When having $Id$ tags in other versioning systems, it is customary
to recalculate the tags in the source on commit or equvivalent.
This commit adds a configuration option to git that causes source
files to pass through a conversion roundtrip when added to the index.

Signed-off-by: Henrik Grubbström <grubba@grubba.org>
---
 Documentation/config.txt |    6 +++++
 cache.h                  |    1 +
 config.c                 |    5 ++++
 environment.c            |    1 +
 sha1_file.c              |   57 ++++++++++++++++++++++++++++++++++++++++++++++
 t/t0021-conversion.sh    |   35 ++++++++++++++++++++++++++++
 6 files changed, 105 insertions(+), 0 deletions(-)

diff --git a/Documentation/config.txt b/Documentation/config.txt
index c80262b..a38b23e 100644
--- a/Documentation/config.txt
+++ b/Documentation/config.txt
@@ -533,6 +533,12 @@ core.sparseCheckout::
 	Enable "sparse checkout" feature. See section "Sparse checkout" in
 	linkgit:git-read-tree[1] for more information.
 
+core.refilterOnAdd::
+	Enable "refilter on add" feature. This causes source files to be
+	behave as if they were checked out after a linkgit:git-add[1].
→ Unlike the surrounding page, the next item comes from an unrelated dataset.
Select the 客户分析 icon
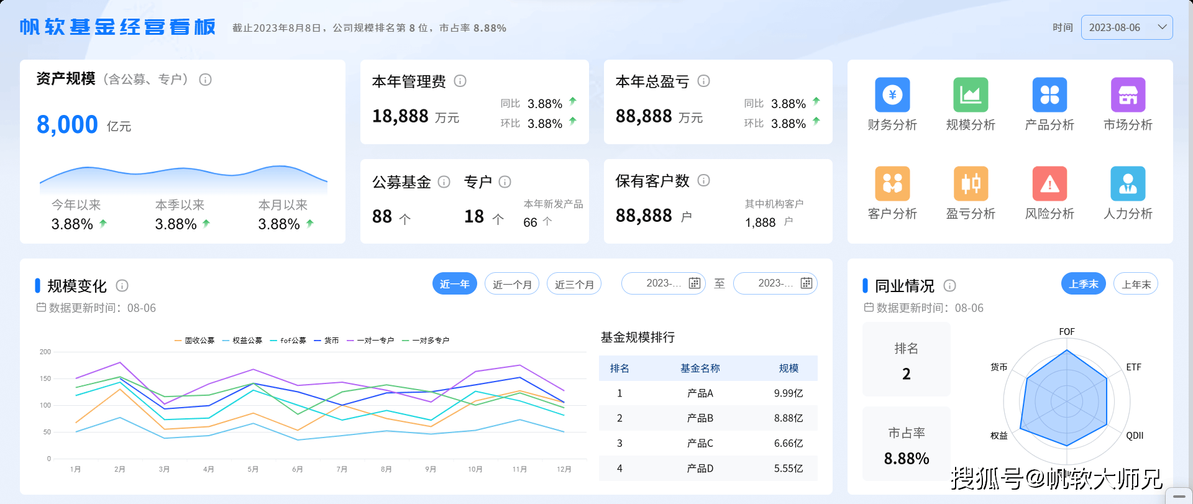Viewport: 1193px width, 504px height. (x=892, y=184)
+	This is typically usefull if eg the `ident` attribute is active,
+	in which case the $Id$ tags will be updated.
+
 add.ignore-errors::
 	Tells 'git add' to continue adding files when some files cannot be
 	added due to indexing errors. Equivalent to the '--ignore-errors'
diff --git a/cache.h b/cache.h
index b62c462..8cff256 100644
--- a/cache.h
+++ b/cache.h
@@ -549,6 +549,7 @@ extern int read_replace_refs;
 extern int fsync_object_files;
 extern int core_preload_index;
 extern int core_apply_sparse_checkout;
+extern int core_refilter_on_add;
 
 enum safe_crlf {
 	SAFE_CRLF_FALSE = 0,
diff --git a/config.c b/config.c
index 6963fbe..b1db505 100644
--- a/config.c
+++ b/config.c
@@ -523,6 +523,11 @@ static int git_default_core_config(const char *var, const char *value)
 		return 0;
 	}
 
+	if (!strcmp(var, "core.refilteronadd")) {
+		core_refilter_on_add = git_config_bool(var, value);
+		return 0;
+	}
+
 	/* Add other config variables here and to Documentation/config.txt. */
 	return 0;
 }
diff --git a/environment.c b/environment.c
index 876c5e5..25e1e47 100644
--- a/environment.c
+++ b/environment.c
@@ -52,6 +52,7 @@ enum object_creation_mode object_creation_mode = OBJECT_CREATION_MODE;
 char *notes_ref_name;
 int grafts_replace_parents = 1;
 int core_apply_sparse_checkout;
+int core_refilter_on_add;
 
 /* Parallel index stat data preload? */
 int core_preload_index = 0;
diff --git a/sha1_file.c b/sha1_file.c
index 992b624..d7cc3ad 100644
--- a/sha1_file.c
+++ b/sha1_file.c
@@ -2467,6 +2467,54 @@ int index_fd(unsigned char *sha1, int fd, struct stat *st, int write_object,
 	return ret;
 }
 
+static int refilter_fd(int fd, struct stat *st, const char *path)
+{
+	int ret = -1;
+	size_t size = xsize_t(st->st_size);
+	struct strbuf gbuf = STRBUF_INIT;
+
+	if (!S_ISREG(st->st_mode)) {
+		struct strbuf sbuf = STRBUF_INIT;
+		if (strbuf_read(&sbuf, fd, 4096) >= 0)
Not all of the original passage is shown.